[The records Boundary: Start]

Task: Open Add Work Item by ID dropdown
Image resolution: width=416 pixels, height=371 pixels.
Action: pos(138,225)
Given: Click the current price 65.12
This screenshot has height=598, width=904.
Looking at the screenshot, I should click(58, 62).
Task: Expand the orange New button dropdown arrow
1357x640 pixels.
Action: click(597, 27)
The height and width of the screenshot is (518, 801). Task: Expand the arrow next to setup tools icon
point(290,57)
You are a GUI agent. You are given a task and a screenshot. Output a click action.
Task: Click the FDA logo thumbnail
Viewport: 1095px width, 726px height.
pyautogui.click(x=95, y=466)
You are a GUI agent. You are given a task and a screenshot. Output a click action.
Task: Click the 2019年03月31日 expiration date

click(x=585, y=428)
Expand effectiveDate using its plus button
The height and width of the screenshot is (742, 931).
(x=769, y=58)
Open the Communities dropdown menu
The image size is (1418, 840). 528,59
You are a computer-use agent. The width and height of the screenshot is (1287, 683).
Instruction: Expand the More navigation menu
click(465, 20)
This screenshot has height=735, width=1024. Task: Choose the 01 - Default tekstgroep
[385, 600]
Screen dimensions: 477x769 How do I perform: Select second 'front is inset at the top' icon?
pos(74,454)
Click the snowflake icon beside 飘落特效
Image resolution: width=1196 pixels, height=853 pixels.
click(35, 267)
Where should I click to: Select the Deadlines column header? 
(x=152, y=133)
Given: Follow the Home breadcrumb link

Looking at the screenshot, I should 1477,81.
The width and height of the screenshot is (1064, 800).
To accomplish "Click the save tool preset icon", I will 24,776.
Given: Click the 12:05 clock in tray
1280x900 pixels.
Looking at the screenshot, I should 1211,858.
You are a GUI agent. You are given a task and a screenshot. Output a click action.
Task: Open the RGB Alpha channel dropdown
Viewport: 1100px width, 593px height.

[The records Boundary: End]

■ What the task asks
Copy task. Give back the whole listing exactly as written.

■ Exercise result
Task: Open Add Work Item by ID dropdown
Image resolution: width=416 pixels, height=371 pixels.
Action: pos(138,225)
Given: Click the current price 65.12
This screenshot has height=598, width=904.
Looking at the screenshot, I should click(58, 62).
Task: Expand the orange New button dropdown arrow
1357x640 pixels.
Action: click(597, 27)
The height and width of the screenshot is (518, 801). Task: Expand the arrow next to setup tools icon
point(290,57)
You are a GUI agent. You are given a task and a screenshot. Output a click action.
Task: Click the FDA logo thumbnail
Viewport: 1095px width, 726px height.
pyautogui.click(x=95, y=466)
You are a GUI agent. You are given a task and a screenshot. Output a click action.
Task: Click the 2019年03月31日 expiration date

click(x=585, y=428)
Expand effectiveDate using its plus button
The height and width of the screenshot is (742, 931).
(x=769, y=58)
Open the Communities dropdown menu
The image size is (1418, 840). 528,59
You are a computer-use agent. The width and height of the screenshot is (1287, 683).
Instruction: Expand the More navigation menu
click(465, 20)
This screenshot has height=735, width=1024. Task: Choose the 01 - Default tekstgroep
[385, 600]
Screen dimensions: 477x769 How do I perform: Select second 'front is inset at the top' icon?
pos(74,454)
Click the snowflake icon beside 飘落特效
Image resolution: width=1196 pixels, height=853 pixels.
click(35, 267)
Where should I click to: Select the Deadlines column header? 
(x=152, y=133)
Given: Follow the Home breadcrumb link

Looking at the screenshot, I should 1477,81.
The width and height of the screenshot is (1064, 800).
To accomplish "Click the save tool preset icon", I will 24,776.
Given: Click the 12:05 clock in tray
1280x900 pixels.
Looking at the screenshot, I should 1211,858.
You are a GUI agent. You are given a task and a screenshot. Output a click action.
Task: Open the RGB Alpha channel dropdown
Viewport: 1100px width, 593px height.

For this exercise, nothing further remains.